Categorical Dualities in Logic and Algebra

Note: Only part of the syllabus is covered in class. Usually all topics up to and including item 7 are covered. The remaining items are only partially addressed, if time allows, depending on the audience's interests.

1. Short historical and conceptual introduction. Motivating examples of dualities.
2. Category theory background.
3. General theory of concrete dual adjunctions. Dualising objects. Descent to the dually equivalent full subcategories.
4. Background on lattices and Boolean algebras.
5. Background on spectral, Priestley, and Stone spaces.
6. Stone duality, I: Distributive lattices and Spectral spaces.
7. Stone Duality, II: Boolean algebras and Stone spaces. Hints to further topics (the duality between probability and measure).
8. Background on Riesz spaces (vector lattices).

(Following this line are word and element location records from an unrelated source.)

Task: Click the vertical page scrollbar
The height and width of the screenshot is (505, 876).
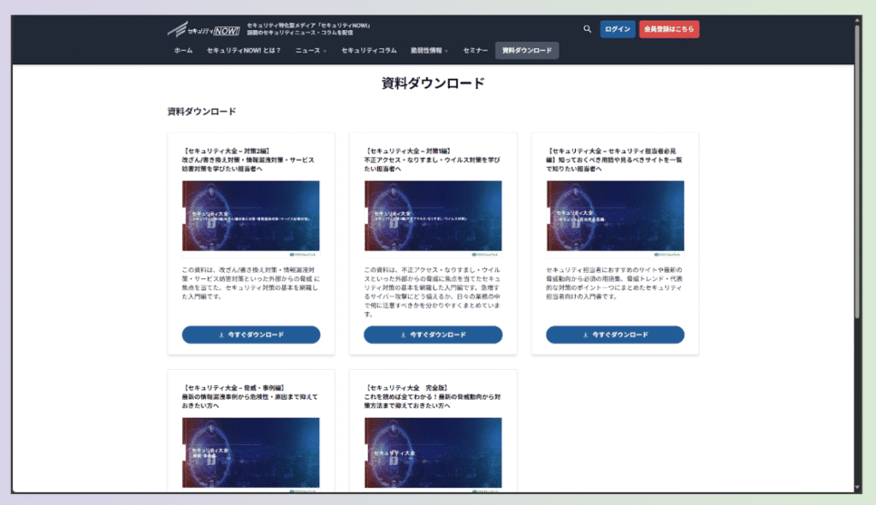Action: pos(858,171)
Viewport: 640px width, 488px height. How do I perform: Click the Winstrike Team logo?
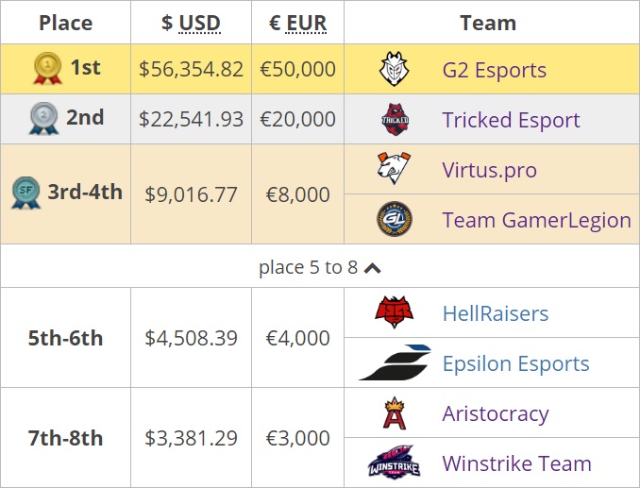[x=394, y=463]
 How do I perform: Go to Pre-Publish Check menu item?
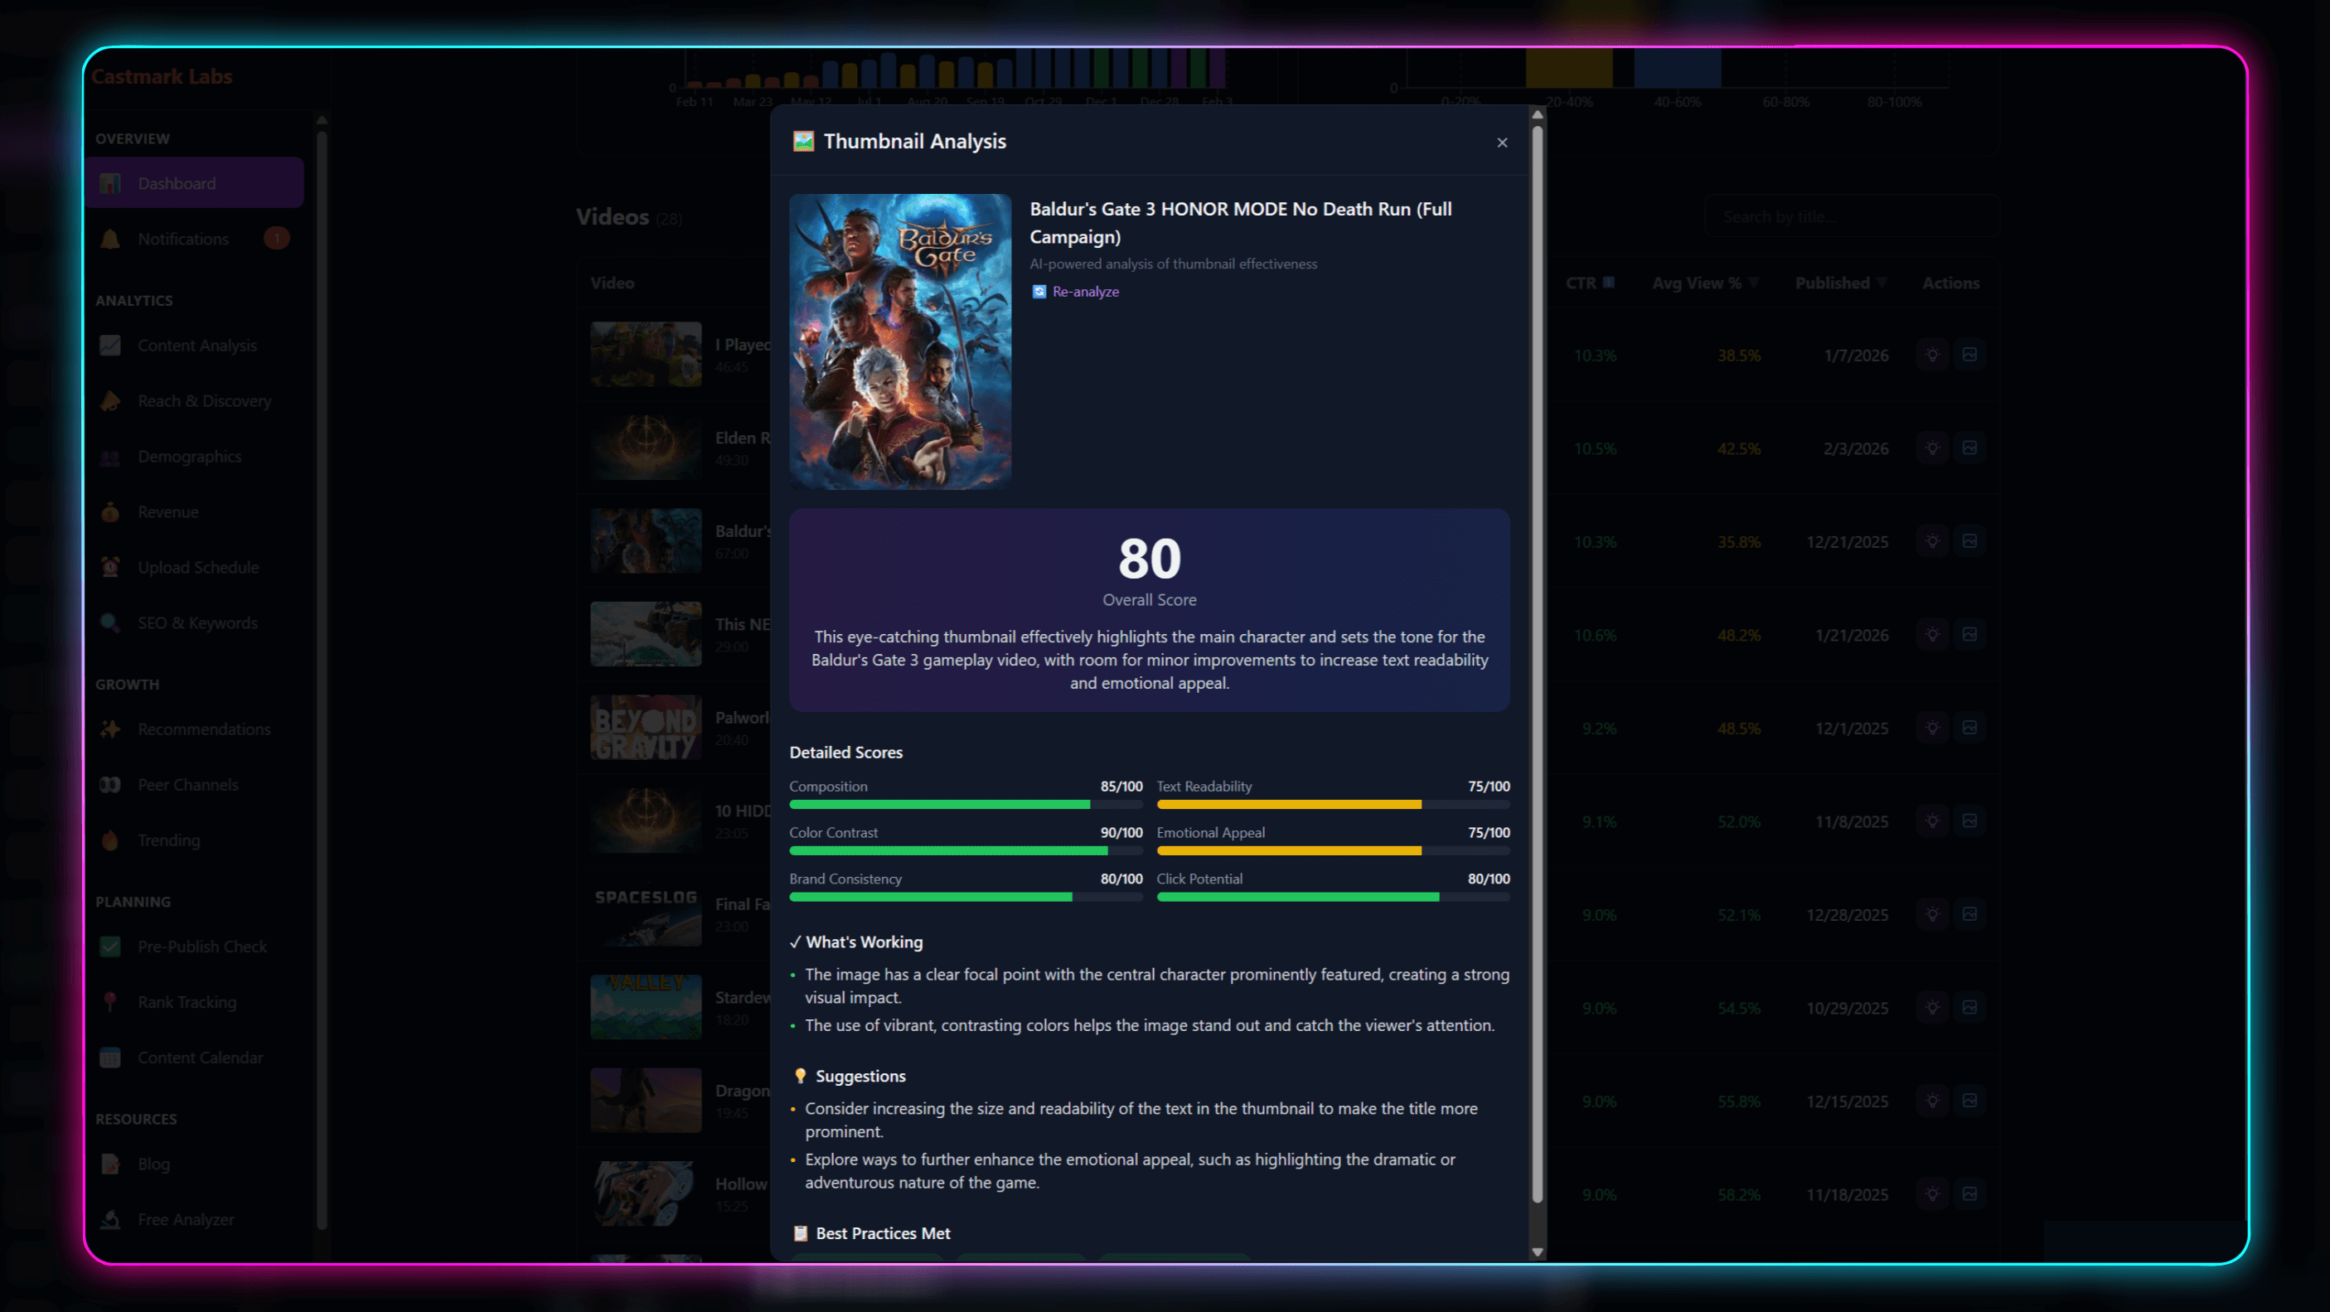point(202,947)
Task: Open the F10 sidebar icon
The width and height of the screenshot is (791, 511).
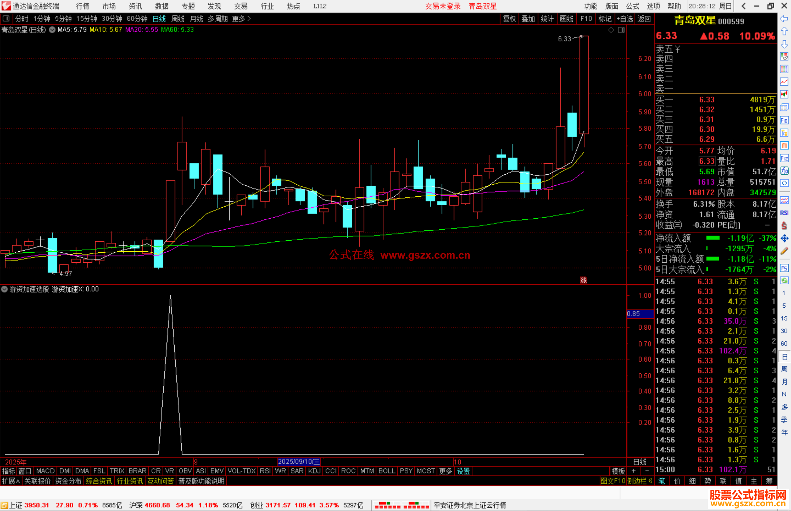Action: [784, 120]
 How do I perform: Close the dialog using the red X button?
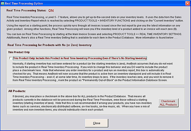[187, 3]
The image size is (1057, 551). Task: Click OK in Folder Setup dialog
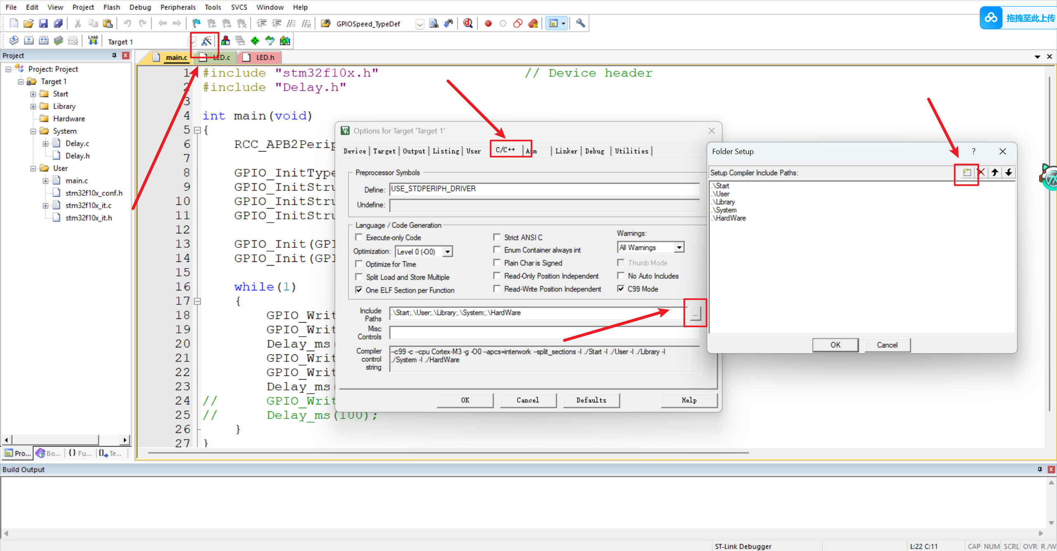(x=835, y=345)
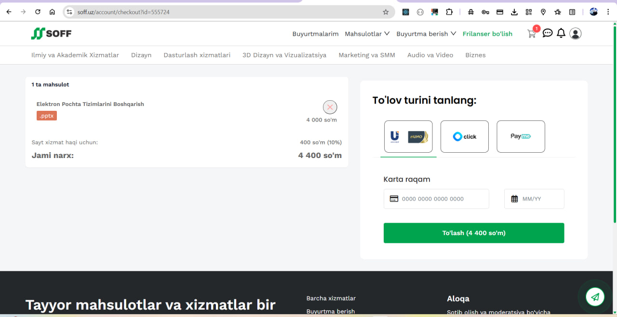The height and width of the screenshot is (317, 617).
Task: Click the Karta raqam input field
Action: tap(436, 198)
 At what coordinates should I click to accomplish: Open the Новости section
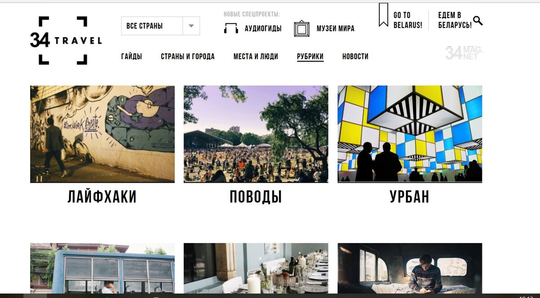pyautogui.click(x=355, y=56)
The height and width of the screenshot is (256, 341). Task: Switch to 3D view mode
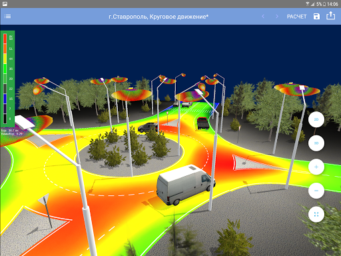click(x=316, y=143)
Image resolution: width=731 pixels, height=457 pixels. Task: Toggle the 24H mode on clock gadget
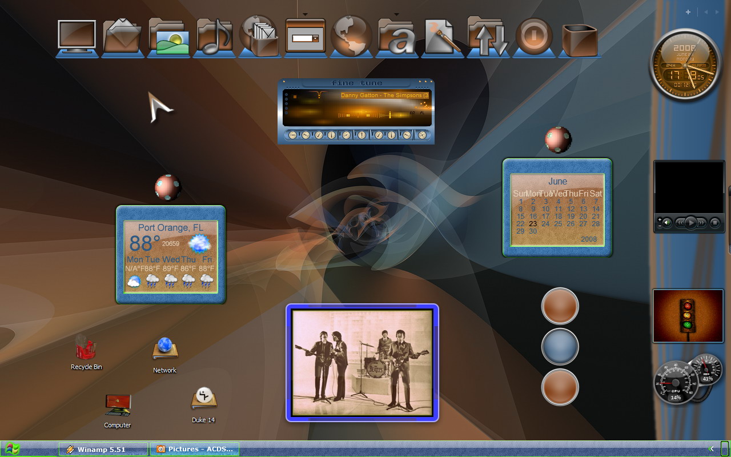click(x=669, y=66)
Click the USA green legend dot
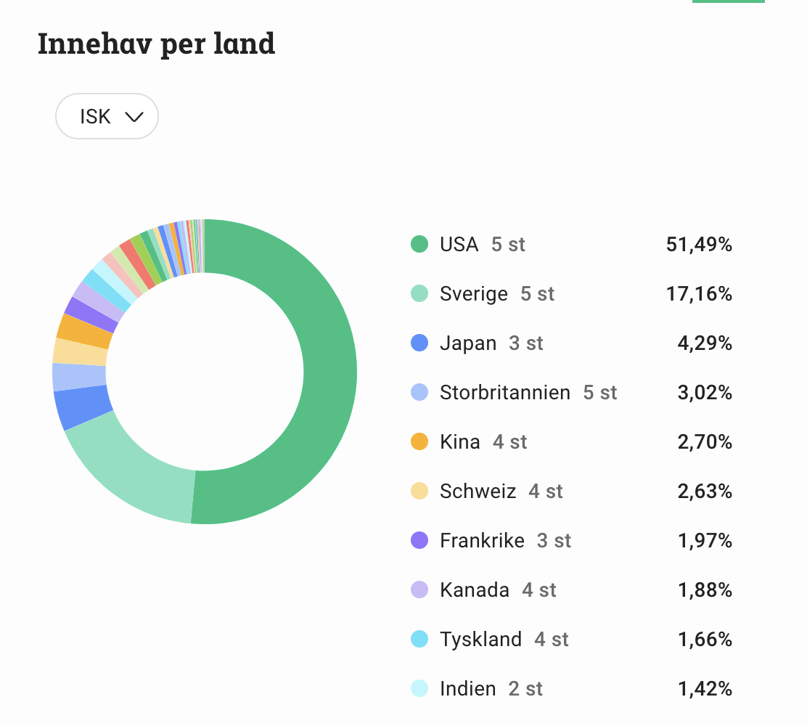This screenshot has width=807, height=726. (x=419, y=245)
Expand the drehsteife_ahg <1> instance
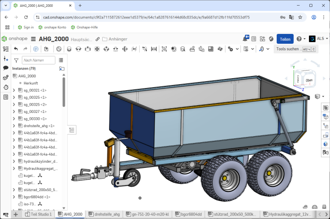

9. Stone-Gelfand-Yosida Duality: Vector lattices and Compact Hausdorff spaces. Hints to further topica (commutative C*-algebras; states; Riesz Representation Theorem.)
10. Background on topological groups and the Peter-Weyl Theorem.
11. Pontryagin Duality: Abelian groups and compact Abelian groups. Hints to further topics (Haar measure; Fourier transform).
12. Hints to recent research developments in duality theory.